▶ [Saved data entries]

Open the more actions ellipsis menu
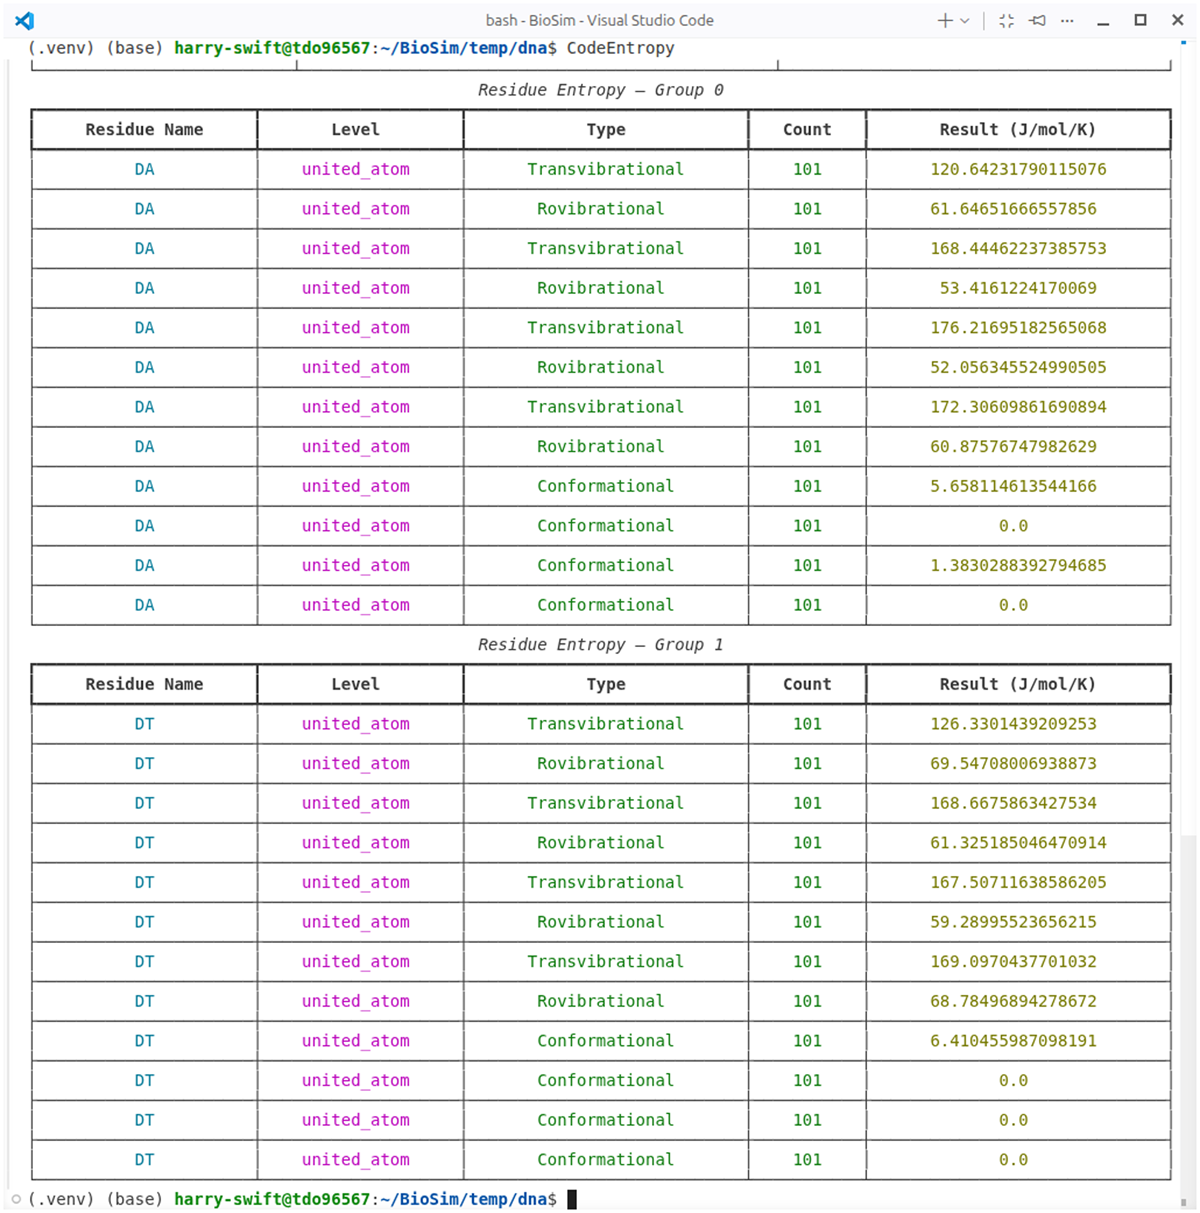The height and width of the screenshot is (1213, 1200). 1067,20
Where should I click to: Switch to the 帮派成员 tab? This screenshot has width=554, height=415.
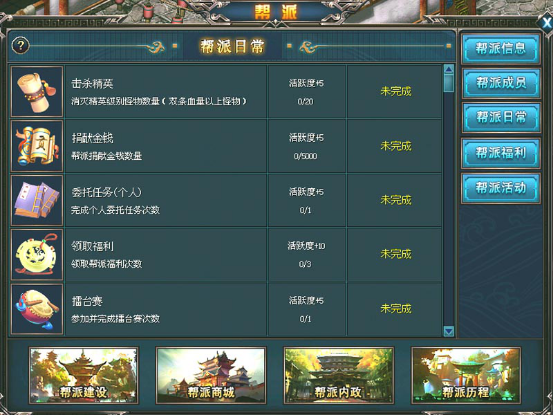click(501, 83)
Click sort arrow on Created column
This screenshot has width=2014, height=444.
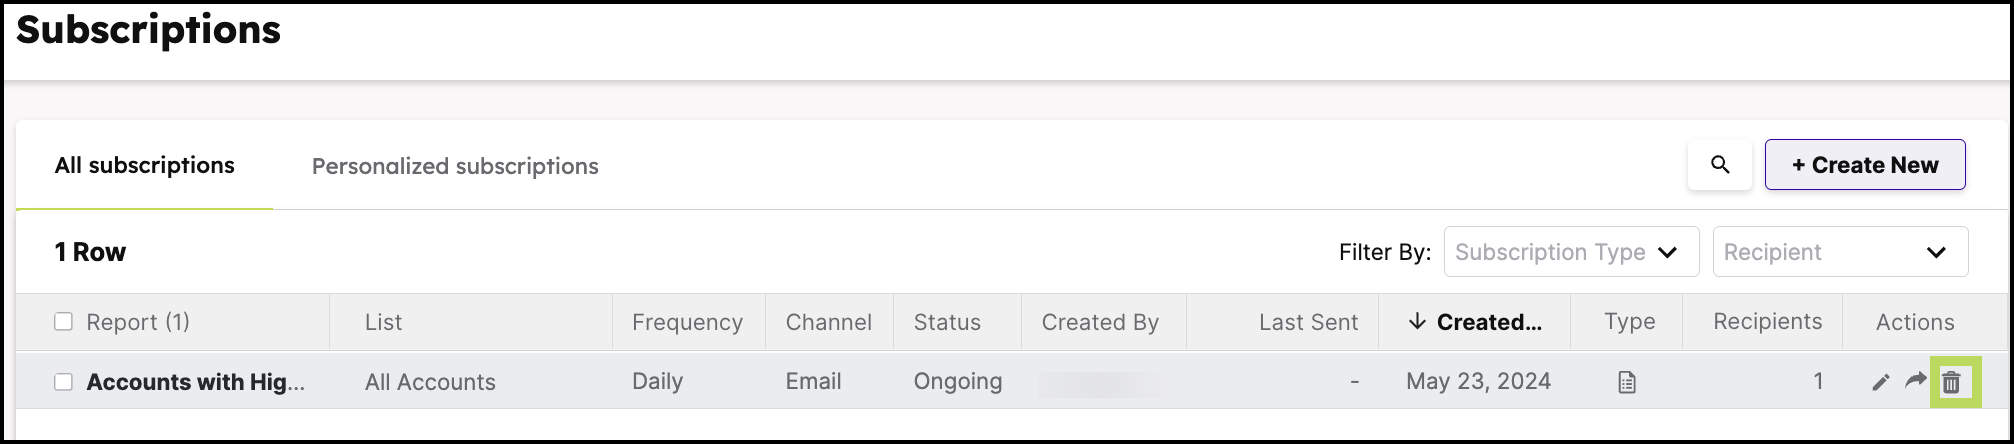[1416, 321]
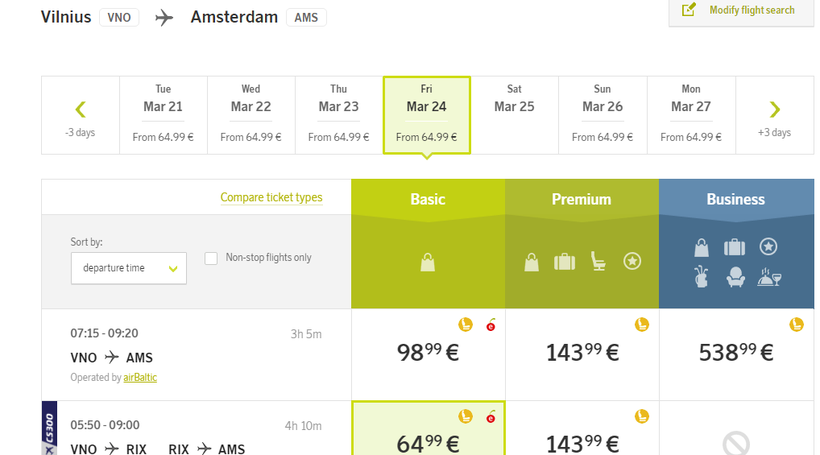
Task: Select the 538.99 € Business fare
Action: tap(736, 353)
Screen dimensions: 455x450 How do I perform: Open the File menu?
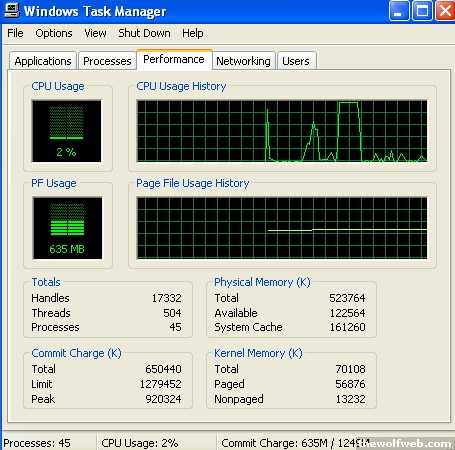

▶ [Your task] What is needed is an exact copy of every entry, minus the images.

▶ [Your response]
Open the more actions ellipsis menu
The height and width of the screenshot is (1213, 1200). 1067,20
Where should I click to: Switch to the 帮派成员 tab? This screenshot has width=554, height=415.
click(501, 83)
Click sort arrow on Created column
This screenshot has width=2014, height=444.
[1416, 321]
Task: Select the 538.99 € Business fare
Action: tap(736, 353)
Screen dimensions: 455x450 How do I perform: Open the File menu?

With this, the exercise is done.